L’article L. 7 du code électoral disposait : « Ne doivent pas être inscrites sur la liste électorale, pendant un délai de cinq ans à compter de la date à laquelle la condamnation est devenue définitive, les personnes condamnées pour l’une des infractions prévues par les articles 432-10 à 432-16, 433-1, 433-2, 433 3 et 433-4 du code pénal ou pour le délit de recel de l’une de ces infractions, défini par les articles 321 1 et 321-2 du code pénal. »
Les délits ou familles de délits visés ici sont les suivants : la concussion, la corruption passive et le trafic d’influence, la prise illégale d’intérêt, l’octroi d’un avantage injustifié (ou délit de favoritisme), le détournement et la soustraction de biens, la corruption active et enfin les menaces et actes d’intimidation.
Toute personne condamnée pénalement pour l’une de ces infractions ou pour le recel de ces infractions se voyait automatiquement déchu de ses droits civiques pendant cinq ans une fois ces peines revêtues de l’autorité définitive de la chose jugée.
Saisi d’une question prioritaire de constitutionnalité, en application de l’article 61-1 de la Constitution et de la loi organique n°2009-1523 du 10 décembre 2009, le Conseil constitutionnel a été amené à se prononcer sur la conformité de cette interdiction à la Constitution.

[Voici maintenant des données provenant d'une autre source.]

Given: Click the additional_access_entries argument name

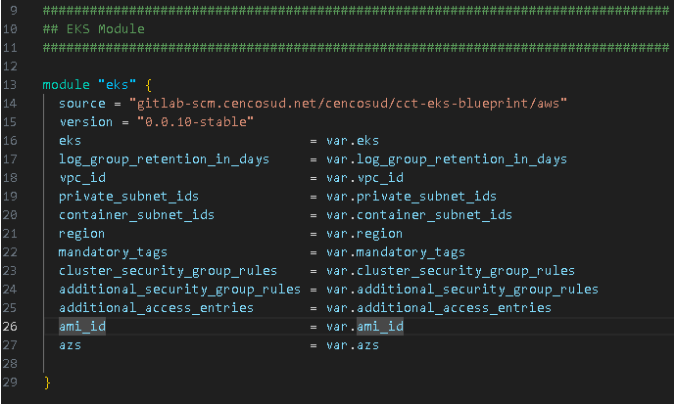Looking at the screenshot, I should [x=155, y=307].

Les requérants arguaient de ce que ces dispositions portaient atteinte aux principes de la nécessité et de l’individualisation des peines garantis par l’article 8 de la Déclaration des droits de l’homme et du citoyen de 1789 qui énonce : « La loi ne doit établir que des peines strictement et évidemment nécessaires, et nul ne peut être puni qu’en vertu d’une loi établie et promulguée antérieurement au délit, et légalement appliquée. »
Dans une décision n°2010-6/7 QPC du 11 juin 2010, le Conseil constitutionnel a estimé que le principe d’individualisation des peines qui découle de cet article implique que la peine emportant l’interdiction d’être inscrit sur une liste électorale et l’incapacité d’exercer une fonction publique élective qui en résulte ne puisse être appliquée que si le juge l’a expressément prononcée, en tenant compte des circonstances propres à chaque espèce. Dès lors, l’interdiction d’inscription sur la liste électorale imposée par l’article L. 7 du code électoral, qui visait notamment à réprimer plus sévèrement certains faits lorsqu’ils sont commis par des personnes dépositaires de l’autorité publique, privait le juge pénal du pouvoir de la prononcer expressément ou d’en faire varier la durée. Elle devait donc être déclarée contraire à la Constitution.
Cette décision s’inscrit dans la logique d’interdiction des « peines-plancher » déjà posée par une précédente décision (n° 2007-554 DC du 9 août 2007, Loi renforçant la lutte contre la récidive des majeurs et des mineurs). Par ce type de dispositions, le législateur entend se substituer au juge pénal au mépris d’un principe fondemental du droit pénal : l’efficacité des peines, c’est à dire l’adaptation de la peine à la personnalité du prévenu. Cette appréciation doit relever de la responsabilité du seul juge.
Le code électoral regorge de perles de ce genre, de dissymétries entre élections de natures différentes, d’inégalités de recours entre candidats, d’incomplétudes manifestes. La question prioritaire de constitutionnalité semble donc avoir de beaux jours devant elle dans cette matière. Reste à savoir si les protestataires souhaiteront en soulever, cela pouvant se faire au détriment d’une solution rapide à leur litige.